Let's start with the cool factor, because that's what made me buy this the moment it came out. There's a protagonist with half his brain (the half that enabled empathy, apparently) removed, who makes his living reading other peoples' thoughts and intentions through close observation. Imagine a younger, colder, more focused Sherlock Holmes and then take away the drama queen tendencies, the social skills, and the cozy Victoriana; the part that's left might feel a bit like Siri. There are the intricately damaged altered-brain characters you might expect from Watts if you've read the rifters books. There's the space vampire who out-baddasses every other vampire I've ever encountered in a novel, and I know from vampire books. No gothy romantic hero here -- just a creature who has out-evolved you so thoroughly you can't even get your head around it.
Now let's talk about the ideas. Blindsight takes on the evolutionary benefits of sociopathic behavior, and the ethics of torture, the puzzle of sentience, and what it means to intentionally develop a simulacrum of empathy and conscience (and whether it's worthwhile to do so). These ideas have been explored elsewhere, but I've never seen it done so well. Blindsight isn't *about* aliens or vampires or the future of technology. It's about us: our moral choices, our short cultural attention spans, the mental shortcuts we use so we can function, and what happens when our reach exceeds our evolutionary grasp.
But I must digress, because it probably sounds like I'd describing something dry and obvious and preachy. Didactic fiction drives me up the wall. Heavy-handed exposition and self-important authorial philosophizing will make me drop a book faster than anything but bad dialogue. This book is none of that. Watts packs in so many thought-provoking ideas and so much straight-up SMRT that I'm still blinking, and he does it seamlessly, while keeping everyone in character, and without letting up on the pace at *all*. (I should mention that the book includes something that would, in any other book, be three-page infodump. Watts frames it so skillfully that it serves as an emotional climax instead. I goggle at the skill required to pull this off.)

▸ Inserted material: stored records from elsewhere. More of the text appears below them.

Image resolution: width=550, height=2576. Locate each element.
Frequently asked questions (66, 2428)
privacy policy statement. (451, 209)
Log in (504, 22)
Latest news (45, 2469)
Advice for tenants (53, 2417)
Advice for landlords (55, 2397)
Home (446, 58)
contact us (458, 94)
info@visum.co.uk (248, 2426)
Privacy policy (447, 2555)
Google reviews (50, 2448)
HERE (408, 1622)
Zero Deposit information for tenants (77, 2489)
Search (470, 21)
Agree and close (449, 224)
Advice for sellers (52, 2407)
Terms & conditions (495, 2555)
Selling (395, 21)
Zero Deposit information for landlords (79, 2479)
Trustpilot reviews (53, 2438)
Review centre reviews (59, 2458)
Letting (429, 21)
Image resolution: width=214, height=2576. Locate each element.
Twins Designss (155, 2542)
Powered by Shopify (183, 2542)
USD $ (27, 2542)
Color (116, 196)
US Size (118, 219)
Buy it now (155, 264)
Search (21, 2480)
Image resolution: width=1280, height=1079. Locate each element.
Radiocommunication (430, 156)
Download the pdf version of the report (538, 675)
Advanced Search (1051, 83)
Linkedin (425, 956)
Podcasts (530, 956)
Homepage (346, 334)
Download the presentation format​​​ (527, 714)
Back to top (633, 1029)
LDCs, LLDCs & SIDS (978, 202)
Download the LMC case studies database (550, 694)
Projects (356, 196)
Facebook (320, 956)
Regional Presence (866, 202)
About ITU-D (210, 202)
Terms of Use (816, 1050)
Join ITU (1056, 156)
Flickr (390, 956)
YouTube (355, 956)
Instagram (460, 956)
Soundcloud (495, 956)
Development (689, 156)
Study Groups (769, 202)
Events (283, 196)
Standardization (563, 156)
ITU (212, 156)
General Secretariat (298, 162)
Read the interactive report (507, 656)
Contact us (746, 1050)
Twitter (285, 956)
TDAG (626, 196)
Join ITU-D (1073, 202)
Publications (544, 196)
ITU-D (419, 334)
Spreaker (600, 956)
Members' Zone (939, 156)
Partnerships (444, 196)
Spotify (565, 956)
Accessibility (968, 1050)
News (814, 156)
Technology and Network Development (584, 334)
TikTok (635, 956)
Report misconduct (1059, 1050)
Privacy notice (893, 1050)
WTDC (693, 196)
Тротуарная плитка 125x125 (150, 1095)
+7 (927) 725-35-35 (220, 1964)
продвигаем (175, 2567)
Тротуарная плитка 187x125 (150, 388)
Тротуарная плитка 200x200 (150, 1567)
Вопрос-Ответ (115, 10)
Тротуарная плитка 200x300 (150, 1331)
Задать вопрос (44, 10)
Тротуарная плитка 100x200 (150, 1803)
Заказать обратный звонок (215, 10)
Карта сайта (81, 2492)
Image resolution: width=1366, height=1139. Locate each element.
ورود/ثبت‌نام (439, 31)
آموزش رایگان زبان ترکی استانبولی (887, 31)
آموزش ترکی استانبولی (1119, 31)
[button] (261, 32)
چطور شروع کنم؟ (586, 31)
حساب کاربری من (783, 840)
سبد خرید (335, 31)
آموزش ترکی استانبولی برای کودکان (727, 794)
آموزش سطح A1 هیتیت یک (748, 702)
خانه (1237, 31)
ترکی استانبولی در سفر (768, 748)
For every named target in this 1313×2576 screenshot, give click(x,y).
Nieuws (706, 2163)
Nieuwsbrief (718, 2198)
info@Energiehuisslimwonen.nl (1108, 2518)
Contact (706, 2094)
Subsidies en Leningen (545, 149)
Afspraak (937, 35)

It's completely engaging from the first page to the last, and it's completely readable. It's not reassuring or fuzzy, but it's not a self-indulgent emo fest either. It's not flawless, but its successes overwhelm its shortcomings. It's very cold, very dark, supersharp, ambitious as hell, intellectually satisfying, and astonishingly light on its feet -- and I stayed up till three am on a worknight to finish it in one eight-hour gulp. If any of that sounds like your thing, buy this book. Maybe if enough of us do so, more publishers will realize that there really is a market for books like this.